SETH’S POND,  WEST TISBURY

                  – All things hold together.

                      Colossians 1:17

Two lady’s-slippers up along the path,
a kingfisher, the indifferent moon

still hanging in a brilliant, mid-spring sky,
my son in a sweater in a rowboat –

thank you. I choose to believe
the universe not merely big, but chock-full

with presence. Yet might the pessimist be
right about us – pitiable flecks of dust?

With terror in the air, the NBA
shifting into All-Star mode, and ninety

e-mails to clear by Monday, what is true?
(Why, O my soul, do you prattle on thus?)

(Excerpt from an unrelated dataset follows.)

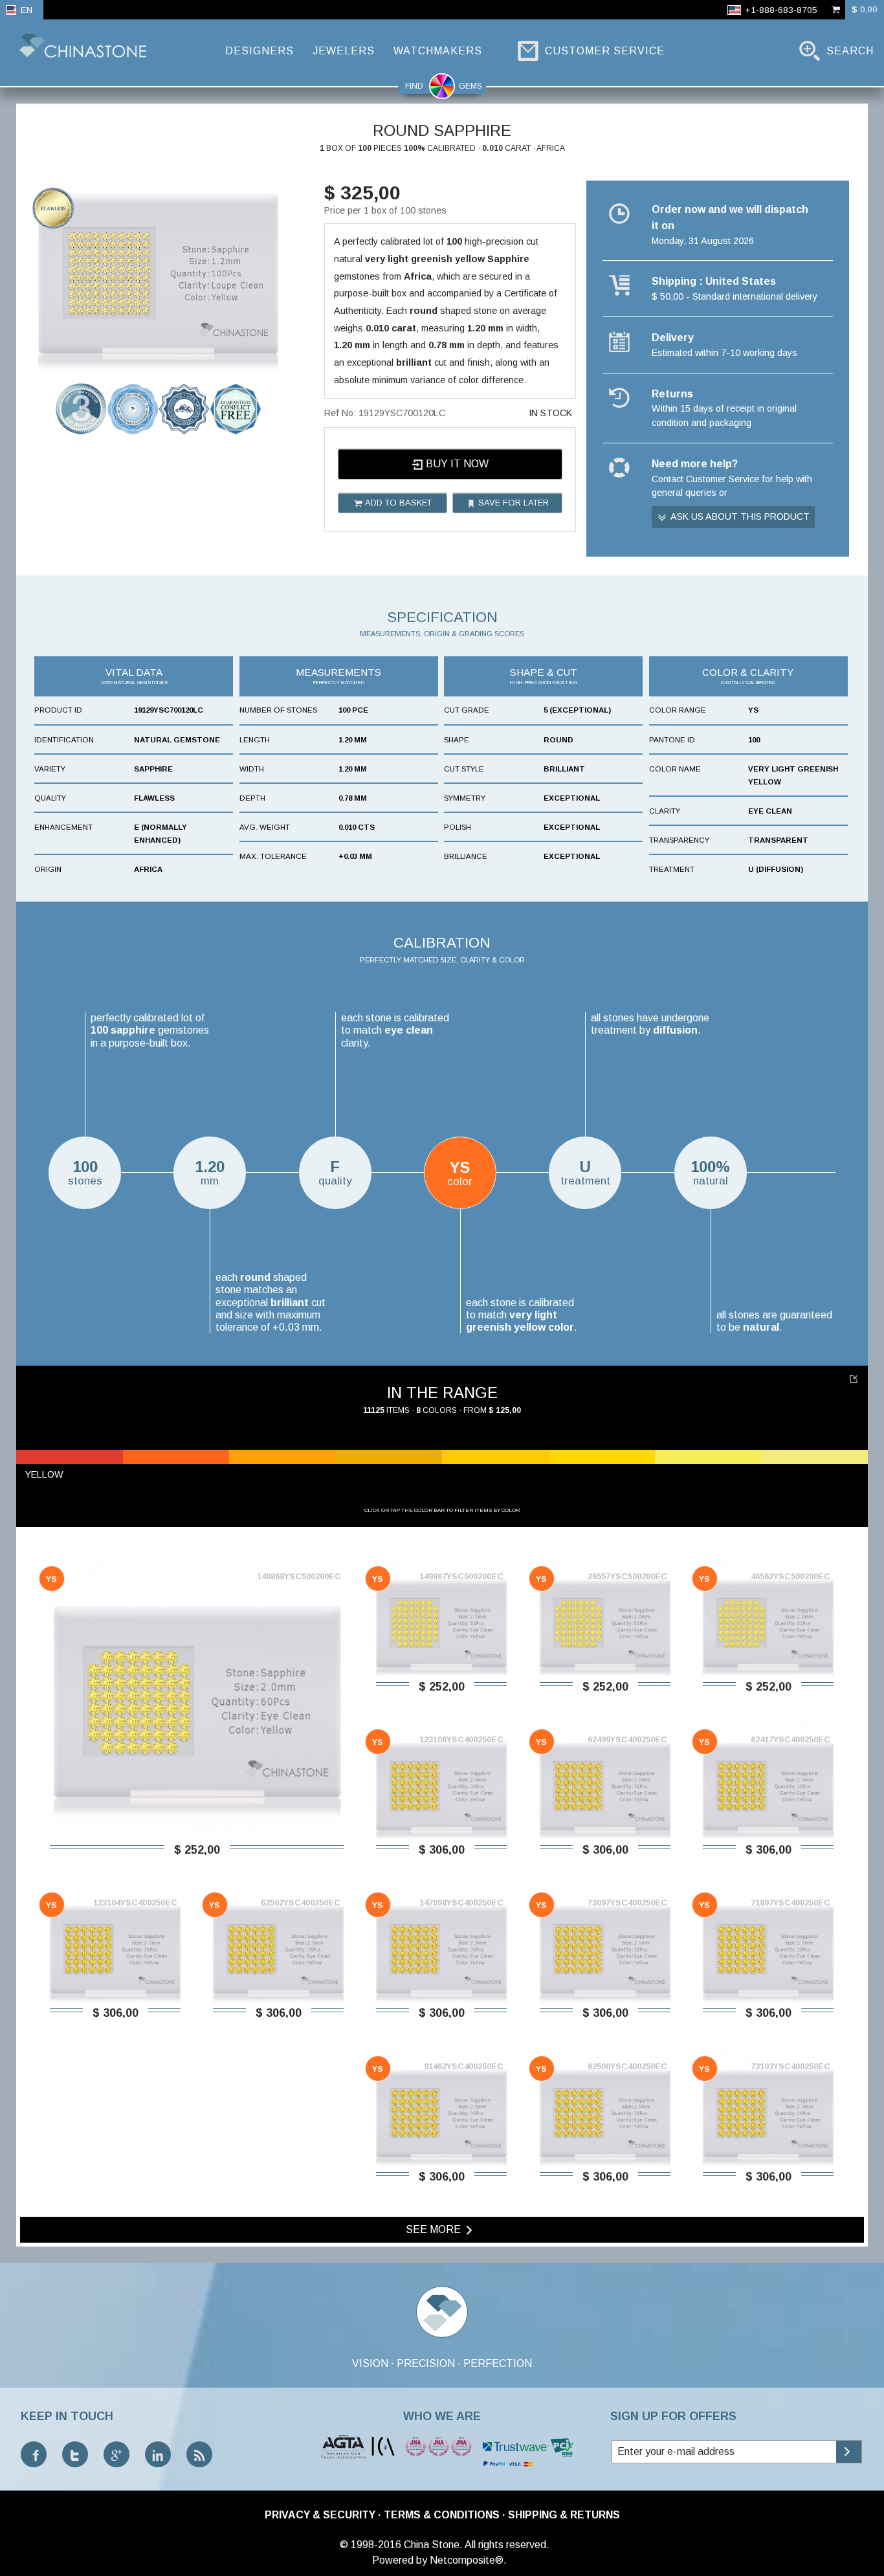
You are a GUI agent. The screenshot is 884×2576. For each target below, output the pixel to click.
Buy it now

A tall reed gives slightly in the cool breeze,
nearly buckles when a redwing alights.

The God of glory thunders.
Psalm 29:3

NEIGHBOR AS THEOLOGIAN

How can she talk about a “word from God”?
The weather, yes, or the fate of our hedge.

A snake or the shrinking odds of her spouse
beating cancer, sure. But a word from God?

As though God were an actual person,
albeit incomprehensibly vast.

Yet this is how she talks, the way I talk
about my son from whom I could never

hear too much or too often, who’s only
hours away in Brooklyn. Why, unless

my sin were envy, would I begrudge her
an assurance of contact? More likely,

I long for what she has, embarrassed, pained
by my lack of openness to mystery –

which, she has told me, is wholly present
in, with, and under the hedge between us.